Eppure a simili notizie finora sul sito del Comune di Mogliano era stato dato rilievo attraverso la sezione “News” (un esempio per tutti: il bando per il nuovo cda proprio di molius, clicca qui).
In questo caso, invece, non è apparso nulla. Clicca qui per visualizzare uno screenshot delle news del sito del Comune tra il 12 aprile e il 4 maggio: si tratta dell’intero periodo contenente la “procedura comparativa”, in cui l’annuncio avrebbe dovuto/potuto essere dato in bella vista. Ma non è accaduto.
Forse perché non era proprio una notizia di cui andare orgogliosi? O forse perché si voleva tenere la procedura comparativa… il meno comparativa possibile?
Fate voi.
In ogni caso che qualcun altro, oltre a chi già sapeva, potesse partecipare a quella procedura comparativa era estremamente improbabile.
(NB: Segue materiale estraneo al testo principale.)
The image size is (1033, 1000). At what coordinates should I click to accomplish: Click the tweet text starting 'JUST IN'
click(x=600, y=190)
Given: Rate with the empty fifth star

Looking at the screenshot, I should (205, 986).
Sarebbe davvero interessante sapere quante persone hanno inviato il proprio curriculum. Ho il dubbio che non l’abbia fatto nessuno, eccetto il vincitore, perché nessuno si era accorto del bando pubblicato così in sordina.
Così, sorpresa delle sorprese, il 12 maggio è stato dichiarato “idoneo al conferimento dell’incarico il sig. Gianfranco Vergani” (clicca qui). Proprio lui, l’ex direttore responsabile della rivista che ha così tanto contribuito alla propaganda elettorale del sindaco Azzolini. Una mera casualità, naturalmente…
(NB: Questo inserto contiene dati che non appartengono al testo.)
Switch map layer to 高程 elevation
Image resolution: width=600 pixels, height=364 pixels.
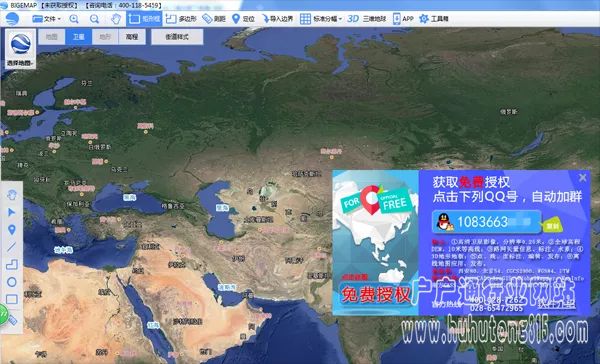[132, 37]
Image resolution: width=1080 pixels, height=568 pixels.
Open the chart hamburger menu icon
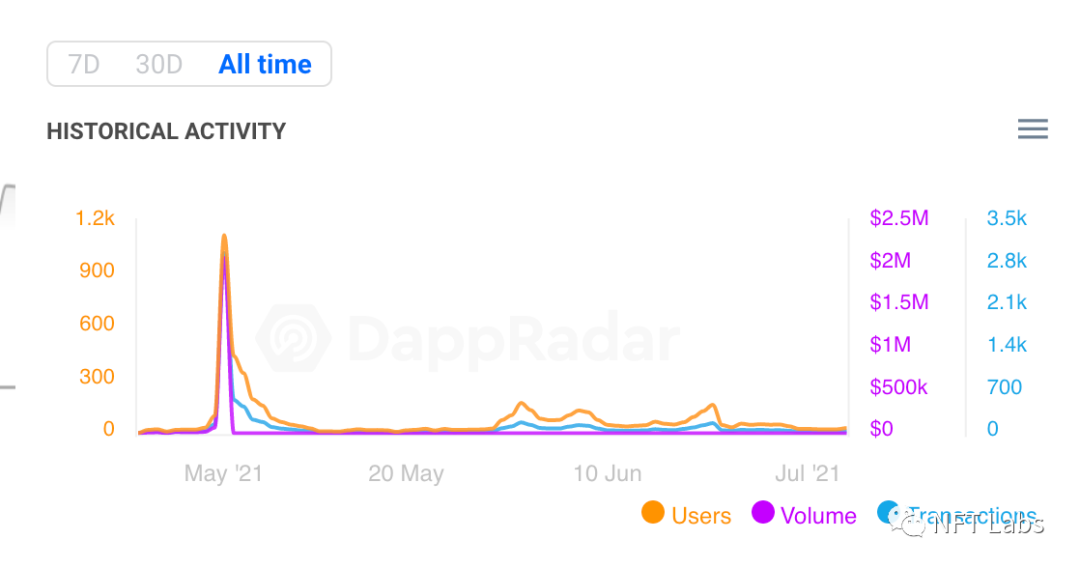coord(1032,129)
Nulla di personale contro Vergani, sia chiaro. Lo conosco come persona educata e cordiale.
Quel che dico, però, è questo: ma vi pare normale (lo so, sono sempre le solite cose, ma che volete farci? dobbiamo star zitti?), in un periodo di crisi, in cui si taglia il tagliabile, in cui si riducono i servizi essenziali, in cui la gente rimane senza lavoro, che il sindaco Azzolini continui a creare posti su posti per i suoi sostenitori politici, pagandoli con i nostri soldi, con i soldi che dovrebbero essere spesi per la città?
Se poi i suoi sostenitori li mettesse a fare gli spazzini o gli stradini, almeno ne avremmo qualche beneficio. Ma questi sono tutti incarichi che sul benessere e sulla vivibilità della città non hanno nessuna influenza: sottraggono solo risorse vitali a servizi e opere!
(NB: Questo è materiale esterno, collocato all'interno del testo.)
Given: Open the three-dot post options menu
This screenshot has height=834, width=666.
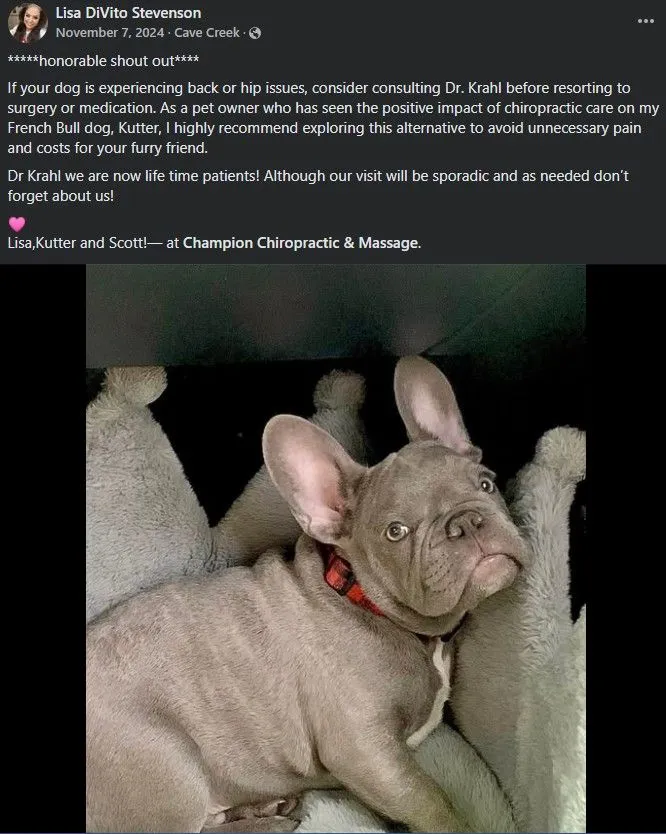Looking at the screenshot, I should [x=645, y=21].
E 15.000 euro lì per il nuovo Presidente di Spl. E 5.000 euro là per i nuovi membri del Cda. E 100.000 euro qui per il nuovo dirigente dell’urbanistica. E 120.000 euro qua per il nuovo Direttore Generale. E valanghe di migliaia di euro per le consulenze di qua. E altre decine di migliaia di là. E ora pure 20.000 euro per l’addetto stampa!
Eccoli là, finiti nell’addetto stampa, proprio i 20.000 euro che servivano per gli asili di Zerman e Campocroce e che per ora non si trovano!
I genitori, però, saranno comunque contenti: non importa se le rette mensili per lasciare i bambini all’asilo parrocchiale mentre mamma e papà vanno al lavoro rimarranno alte o saliranno, ora i comunicati stampa del Comune saranno scritti in un ottimo italiano.
Naturalmente se qualcuno vuole replicare o ha qualcosa da dire, siamo qui.